Pirates roamed the waters for nearly 150 years. They used the smaller islands of the Lesser Antilles as places to careen their ships, get water and hide out. But by 1671-72, when St. Thomas was settled by the Danes, pirates were in decline.

So what about stories of pirates in the Virgin Islands? Those I know are more the stuff of legend than truth.

The names Captain Kidd, Blue Beard and Black Beard most always come to mind when one talks or writes about pirates.

On St. Thomas there are two watch towers built by the Danes, one is called Black Beard’s Castle, the other Blue Beard’s Castle.

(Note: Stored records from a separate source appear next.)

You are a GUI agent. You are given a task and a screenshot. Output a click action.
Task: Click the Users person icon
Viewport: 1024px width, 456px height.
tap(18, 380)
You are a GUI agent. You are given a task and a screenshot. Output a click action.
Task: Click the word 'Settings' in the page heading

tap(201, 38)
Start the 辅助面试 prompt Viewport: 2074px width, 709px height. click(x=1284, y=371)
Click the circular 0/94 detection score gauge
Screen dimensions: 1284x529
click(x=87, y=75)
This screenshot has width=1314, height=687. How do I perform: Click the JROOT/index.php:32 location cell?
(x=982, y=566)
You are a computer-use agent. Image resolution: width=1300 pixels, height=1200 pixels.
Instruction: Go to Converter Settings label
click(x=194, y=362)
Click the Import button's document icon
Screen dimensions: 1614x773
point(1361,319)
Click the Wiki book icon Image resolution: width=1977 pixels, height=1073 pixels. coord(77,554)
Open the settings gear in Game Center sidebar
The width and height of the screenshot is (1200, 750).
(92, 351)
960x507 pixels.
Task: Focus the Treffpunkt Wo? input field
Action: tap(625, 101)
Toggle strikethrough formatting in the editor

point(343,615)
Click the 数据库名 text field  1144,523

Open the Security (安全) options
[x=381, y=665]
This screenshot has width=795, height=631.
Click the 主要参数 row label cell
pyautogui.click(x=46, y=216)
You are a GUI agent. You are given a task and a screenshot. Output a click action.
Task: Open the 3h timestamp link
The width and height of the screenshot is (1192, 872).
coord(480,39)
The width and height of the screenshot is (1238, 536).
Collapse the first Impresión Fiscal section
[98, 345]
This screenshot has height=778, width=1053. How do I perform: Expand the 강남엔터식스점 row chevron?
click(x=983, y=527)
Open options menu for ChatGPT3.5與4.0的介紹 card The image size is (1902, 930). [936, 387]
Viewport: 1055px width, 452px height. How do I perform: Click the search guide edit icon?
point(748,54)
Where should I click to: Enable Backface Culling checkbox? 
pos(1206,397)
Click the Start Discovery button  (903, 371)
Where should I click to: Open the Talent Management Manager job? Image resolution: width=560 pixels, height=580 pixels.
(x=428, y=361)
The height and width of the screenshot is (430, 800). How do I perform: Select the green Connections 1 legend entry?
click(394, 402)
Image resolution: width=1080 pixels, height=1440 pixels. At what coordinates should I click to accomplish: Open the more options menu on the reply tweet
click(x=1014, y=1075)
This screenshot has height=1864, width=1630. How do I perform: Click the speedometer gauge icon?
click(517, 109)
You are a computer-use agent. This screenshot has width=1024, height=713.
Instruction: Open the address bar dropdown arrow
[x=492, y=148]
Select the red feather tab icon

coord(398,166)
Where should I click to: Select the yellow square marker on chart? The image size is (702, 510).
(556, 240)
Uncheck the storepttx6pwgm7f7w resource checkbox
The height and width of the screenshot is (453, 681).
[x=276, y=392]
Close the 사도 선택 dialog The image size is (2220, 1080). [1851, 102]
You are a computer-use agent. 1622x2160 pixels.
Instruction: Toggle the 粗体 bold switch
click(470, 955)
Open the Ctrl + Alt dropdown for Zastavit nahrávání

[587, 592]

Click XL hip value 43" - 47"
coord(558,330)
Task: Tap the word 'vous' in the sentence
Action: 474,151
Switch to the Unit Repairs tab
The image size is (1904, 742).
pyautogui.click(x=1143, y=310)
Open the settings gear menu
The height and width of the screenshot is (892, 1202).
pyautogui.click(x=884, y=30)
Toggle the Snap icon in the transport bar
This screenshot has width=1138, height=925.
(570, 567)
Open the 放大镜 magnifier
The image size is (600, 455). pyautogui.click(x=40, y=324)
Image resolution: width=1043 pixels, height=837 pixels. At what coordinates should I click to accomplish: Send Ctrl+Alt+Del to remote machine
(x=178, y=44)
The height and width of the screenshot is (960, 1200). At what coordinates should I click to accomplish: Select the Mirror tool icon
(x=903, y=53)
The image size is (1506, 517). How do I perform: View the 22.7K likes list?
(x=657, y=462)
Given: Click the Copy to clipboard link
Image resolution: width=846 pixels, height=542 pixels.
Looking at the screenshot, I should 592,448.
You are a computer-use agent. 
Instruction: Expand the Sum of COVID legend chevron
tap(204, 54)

Neither “castle” has anything to do with the pirates. In fact it seems Blue Beard never existed at all.

Captain Kidd did sail through Caribbean looking for a place to land but was denied entry at various ports, including St. Thomas. So, yes, he came into the harbor, but was not allowed sanctuary.

As for Black Beard…There’s a story that he marooned 15 men on a small cay in the British Virgin Islands called Dead Chest. It is told he left them there with only a sword and a keg of rum. Supposedly they all died after getting drunk and getting into a fight and washed ashore on Peter Island at a place now called Dead Man’s Bay.

Perhaps the most endearing story (and my personal favorite) is that Robert Louis Stevenson passed through the area and on hearing the story of Dead Chest was inspired to write a novel which he named Treasure Island. The pirate song, “Sixteen men on a dead man’s chest, Yo ho ho and a bottle of rum…” is supposed to have been taken from the tale of Black Beard’s marooned men. And Treasure Island is thought to have been modeled after Norman Island, a cay with caves along the shore line, where pirate treasure surely must have been hidden.

It’s all very romantic, but I haven't been able to find anything on RLS that confirms he ever came through the islands.

However, as a kid, pirates figured prominently in the games my best friend and I played. Indeed, how could they not?


  1. Great post, Bish. I love reading about pirates. I just read a book about Kidd recently that was really good. Interesting about the island and Treasure Island. That's such a classic story. :)

  2. I love the story of the pirates and dead man's chest. Treasure Island such a classic. Thanks for sharing.

    Yo ho ho!!!

  3. That's a fun story about Treasure Island (true or not).
    When we toured The Nina recently, naturally someone asked the tour guide about pirates. It's strange to think they still exist, only with much more sopisticated equipment.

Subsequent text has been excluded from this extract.